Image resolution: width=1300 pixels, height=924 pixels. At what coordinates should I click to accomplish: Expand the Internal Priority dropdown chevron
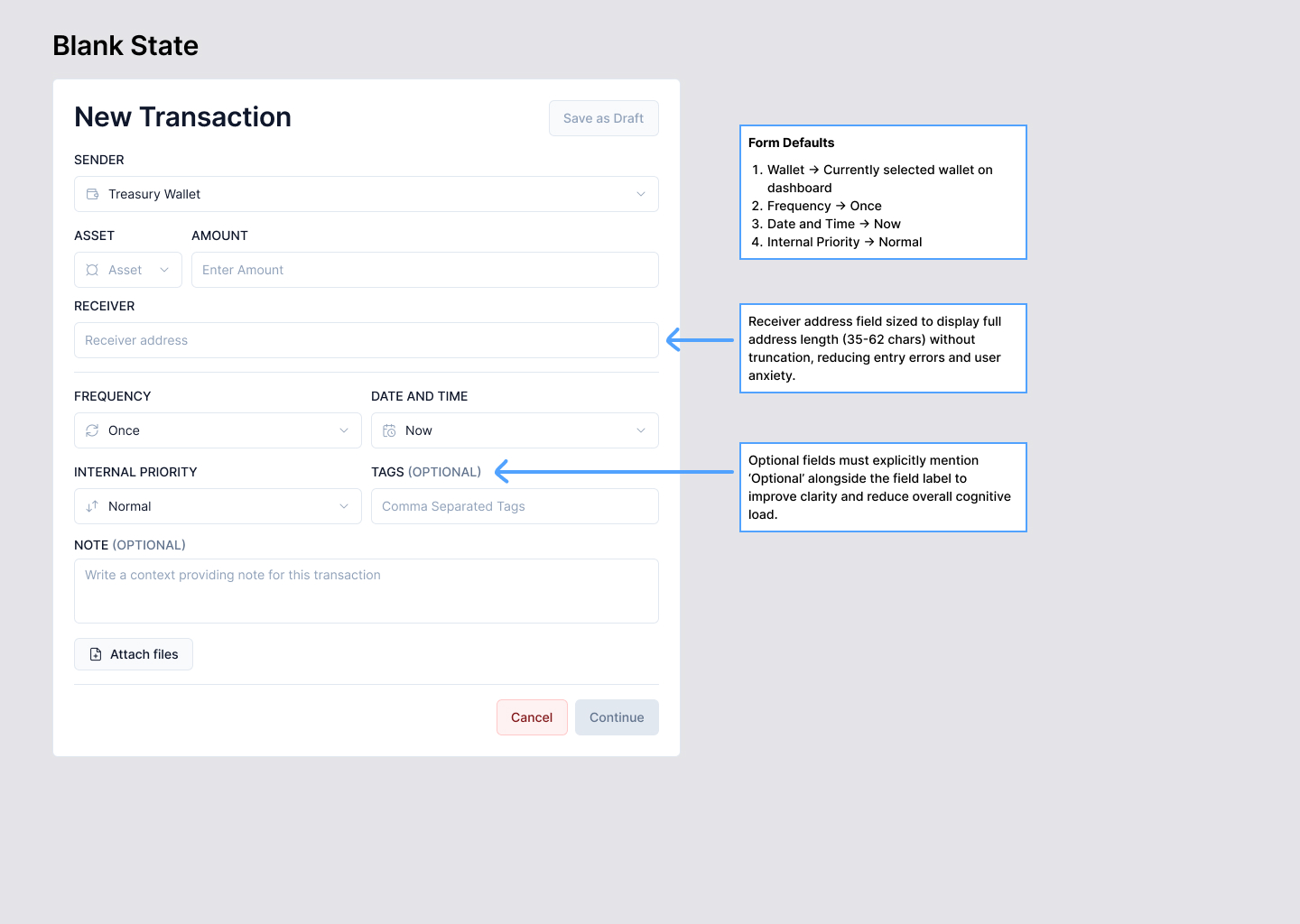(x=344, y=506)
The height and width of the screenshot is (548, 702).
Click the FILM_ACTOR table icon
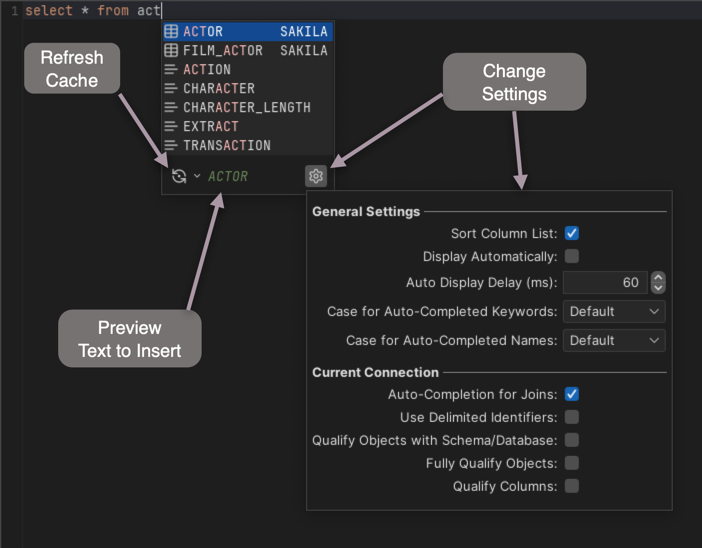[x=171, y=51]
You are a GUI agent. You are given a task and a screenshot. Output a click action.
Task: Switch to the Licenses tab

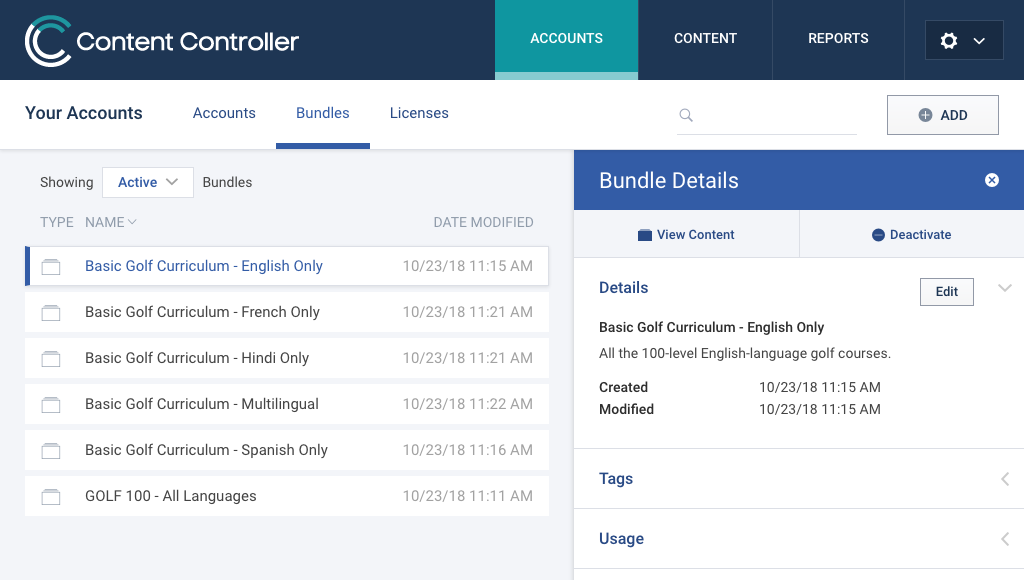(x=419, y=113)
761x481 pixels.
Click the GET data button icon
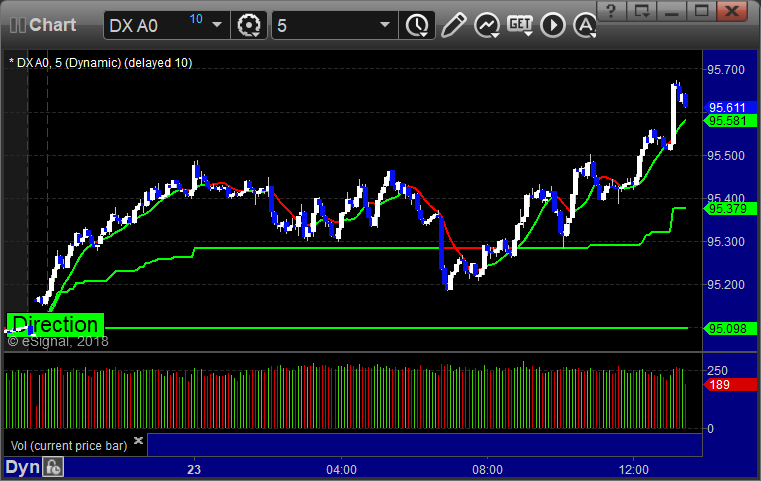pos(520,24)
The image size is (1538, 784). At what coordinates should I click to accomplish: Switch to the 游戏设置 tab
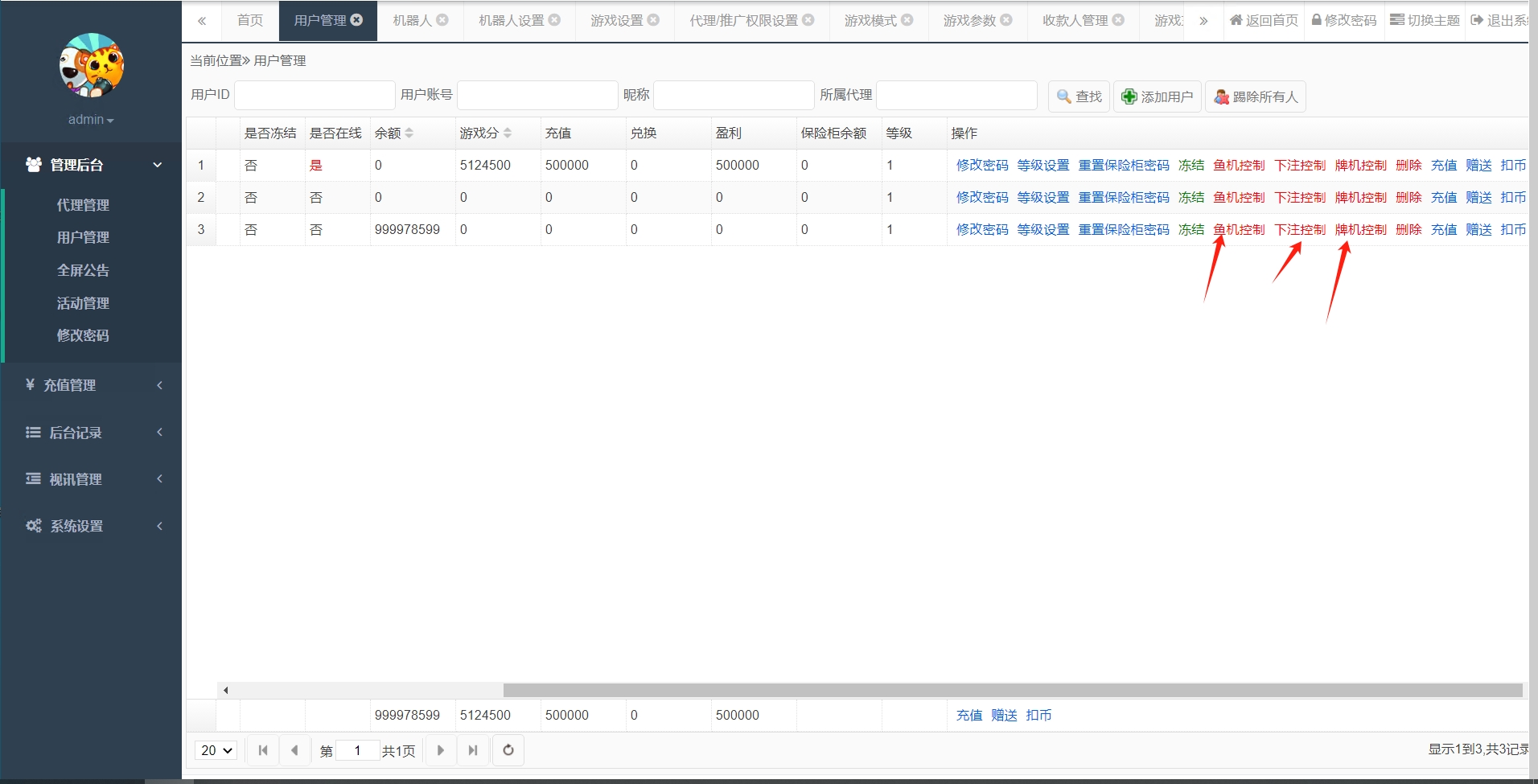(x=616, y=21)

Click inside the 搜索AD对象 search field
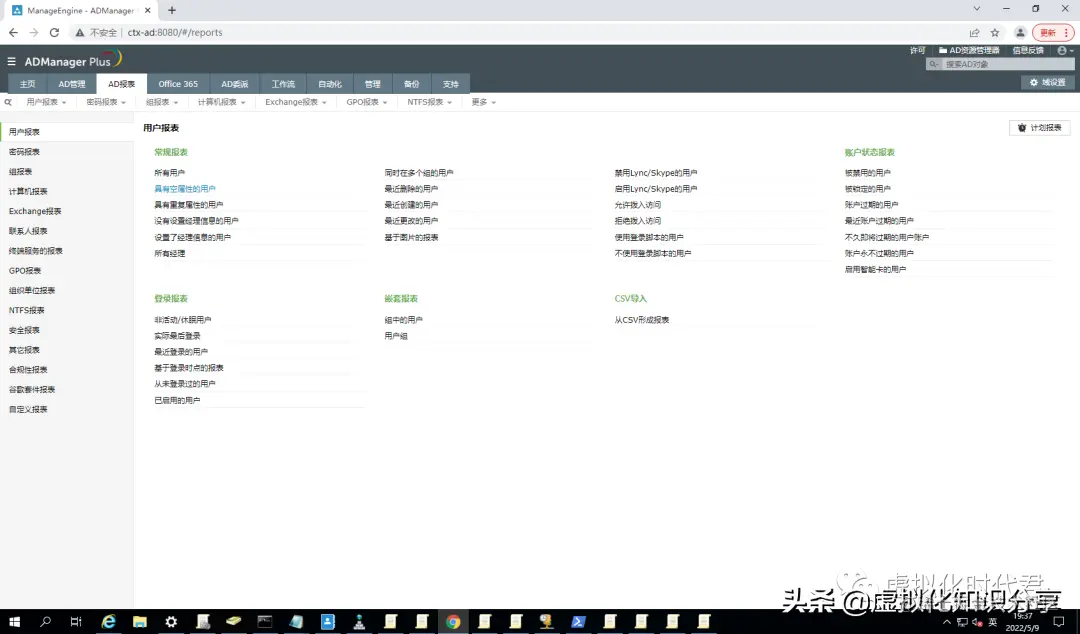pyautogui.click(x=1000, y=62)
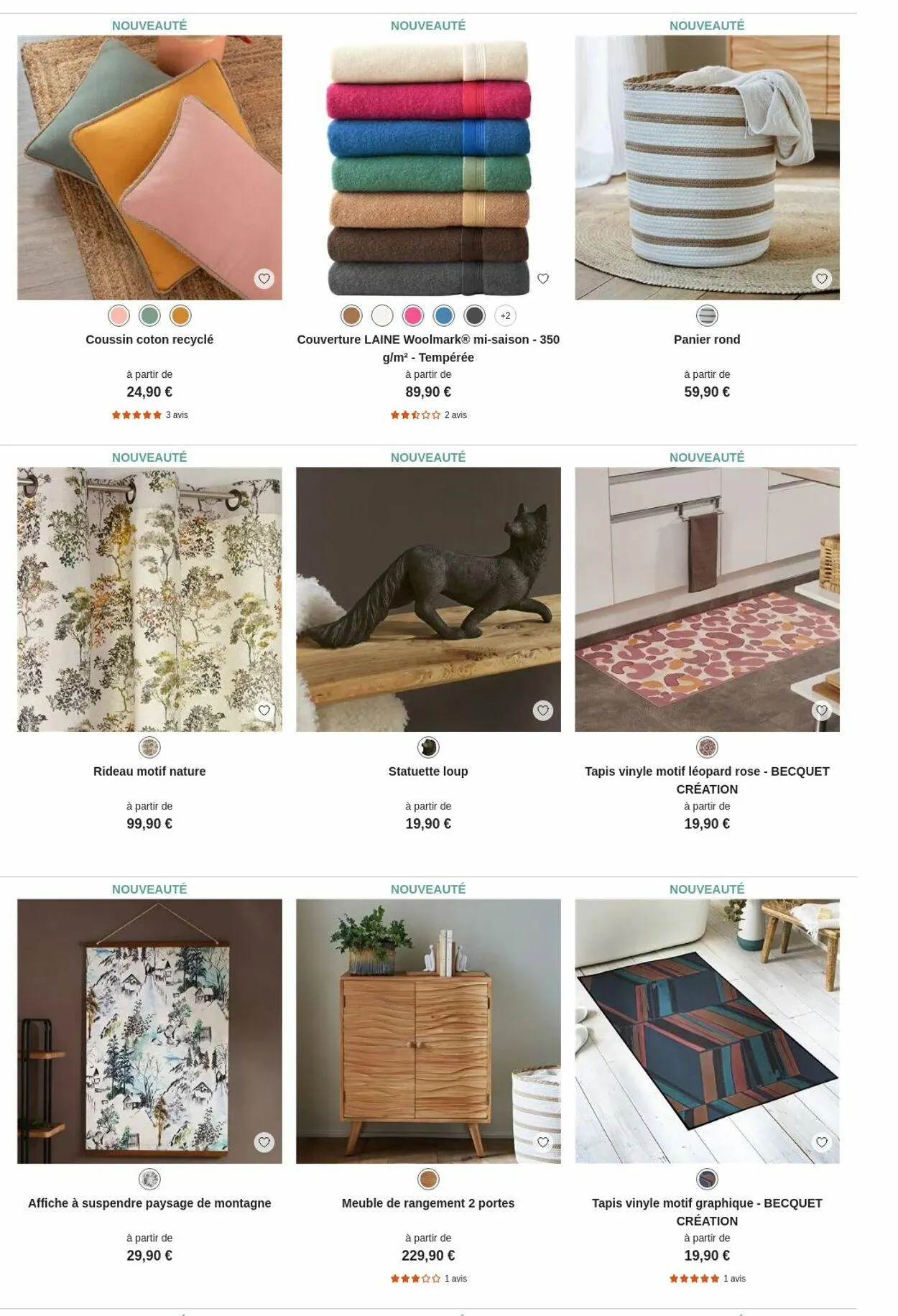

════════════════════

### WHAT NEEDS TO BE DONE:
Above are the records; copy each line from them that includes the string "screenshot".

### SOLUTION TO THIS EXERCISE:
The height and width of the screenshot is (548, 702).
You are a GUI agent. You are given a task and a screenshot. Output a click action.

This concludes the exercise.